私は、一人群衆のなかにいた。人々の熱気と喧騒が高まるのとは反対に私の気持ちは、絶望の淵に転がっていた。ゆっくりと、だが、徐々に加速をつけて。刑執行が時間通りなら、あと三十五分。普段なら朝食をゆったりとれる時間だ。が、今朝は、1分がたちまちのうちに過ぎていく。なんと短く思われることよ。ほんとうに本当に刑は執行されるのか…。運河の方の人混みで、どっと歓声のような声があがった。群衆が湖面の水のように動いて、左右に分かれた。開かれた路上に馬車の音が響いた。白い幌馬車が見えた。馬から息が白い蒸気となって立ち上っている。ついに囚人が着いたのだ。とたんゆっくりだった時間が、秒針の音が聞こえるほどに速く動きだした。ヤジ馬たちは、より近づこうと居並ぶ兵士たちの前に浪のように押し寄せた。私は、遠くだったが見張り台の階段の踊り場を確保できた。そこも人で溢れていたが、処刑台がよく見えた。幌馬車から次々囚人たちがおろされている。皆、頭から白い頭巾をかぶせられていて異様な光景だった。最初に処刑台に上った囚人が、首を振って頭巾をとった。まだ二十代らしき青年だった。彼は、目前に迫った死の恐怖から呆然として、虚ろに視線を漂わせていた。次の囚人は、神経が麻痺しているのか何やら堂々としていた。
「やや、あれが親玉か」
「髭は立派だが、まだ若いという話だ」
見物人のあいだでこんな会話があった。
突然、後ろの方から、
「ウランゲル君、どの人がドストエフスキーさんか」
こんな声が聞こえた。
私は、振り返って声の主をみた。大学生のような若者二人、背伸びしてながめながら話していた。
「あの人ではないか、右から二人目の――一度きり新聞で写真を見ただけだが」
「ずいぶん憔悴してるな」
「なにせ八カ月も牢獄にいたんだ」
「ああ、あたら才能を散らしてしまうのか」
「皇帝も無慈悲だな」
「しっ、声が大きい、一味とおもわれるぞ」
二人は、口をつぐんだ。
あの二人も読者に違いない。私は、そんなことを考えながら処刑台の下に並んだ多勢の囚人に目をやって彼らがいう『貧しき人々』の作者を探した。が、死刑執行が近いのか、囚人たちは、ふたたび頭巾をかぶせられた。それで、もう誰がフョードル・ミハイロヴィチ・ドストエフスキーかわからなくなった。幌馬車から最後の囚人が下りて、広場は興奮のるつぼと化した。

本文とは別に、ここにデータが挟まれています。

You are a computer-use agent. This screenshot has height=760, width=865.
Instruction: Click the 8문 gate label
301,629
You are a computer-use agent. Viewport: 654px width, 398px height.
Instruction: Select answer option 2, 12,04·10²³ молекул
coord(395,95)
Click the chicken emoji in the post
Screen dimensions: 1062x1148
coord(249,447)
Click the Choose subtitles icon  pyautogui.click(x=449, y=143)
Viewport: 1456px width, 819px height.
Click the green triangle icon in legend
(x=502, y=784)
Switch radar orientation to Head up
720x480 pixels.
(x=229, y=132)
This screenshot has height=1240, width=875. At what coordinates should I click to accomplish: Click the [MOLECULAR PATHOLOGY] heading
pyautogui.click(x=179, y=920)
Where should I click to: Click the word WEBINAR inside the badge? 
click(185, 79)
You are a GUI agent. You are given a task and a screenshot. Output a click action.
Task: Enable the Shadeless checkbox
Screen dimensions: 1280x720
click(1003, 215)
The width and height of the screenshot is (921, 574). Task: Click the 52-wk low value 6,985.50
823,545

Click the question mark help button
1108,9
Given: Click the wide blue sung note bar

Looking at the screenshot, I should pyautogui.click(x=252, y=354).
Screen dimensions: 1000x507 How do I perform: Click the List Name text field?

ついにとうとう、この日がきてしまった。なんとしても、あの作家を救いたい。その思いで心を痛めた二カ月だったが…一官吏の身、それもしがない文書課の五等官の私が出来る限りのことは全て尽くした。残り少ない人生をも賭けた。しかし、今日と言う日を迎えたことで、すべてが水泡に帰してしまった。『貧しき人々』の作者が、これから処刑されてしまうと思うと私は無力感に襲われた。なんとしても作者を死なせてはならない。なぜなら、私は、この作品は世界文学に匹敵すると信じてやまないからだ。この作者は、ゲーテや、バルザック、シェクスピアにだって勝るとも劣らない文豪に成るかもしれない。しかし、それも叶わぬ夢となった。最善を尽くした。が、ニコライ一世(1796-1855)皇帝閣下からは、理解も慈悲も得られなかった。あの作品をもってしても、皇帝陛下の心を変えることはできなかった。もうすぐ処刑がはじまる。迫りくる緊張と喧騒。私は、張りつめ凍てついた空気のなかで、俸杭のように佇んで八カ月前の、あの日のことを思い出していた。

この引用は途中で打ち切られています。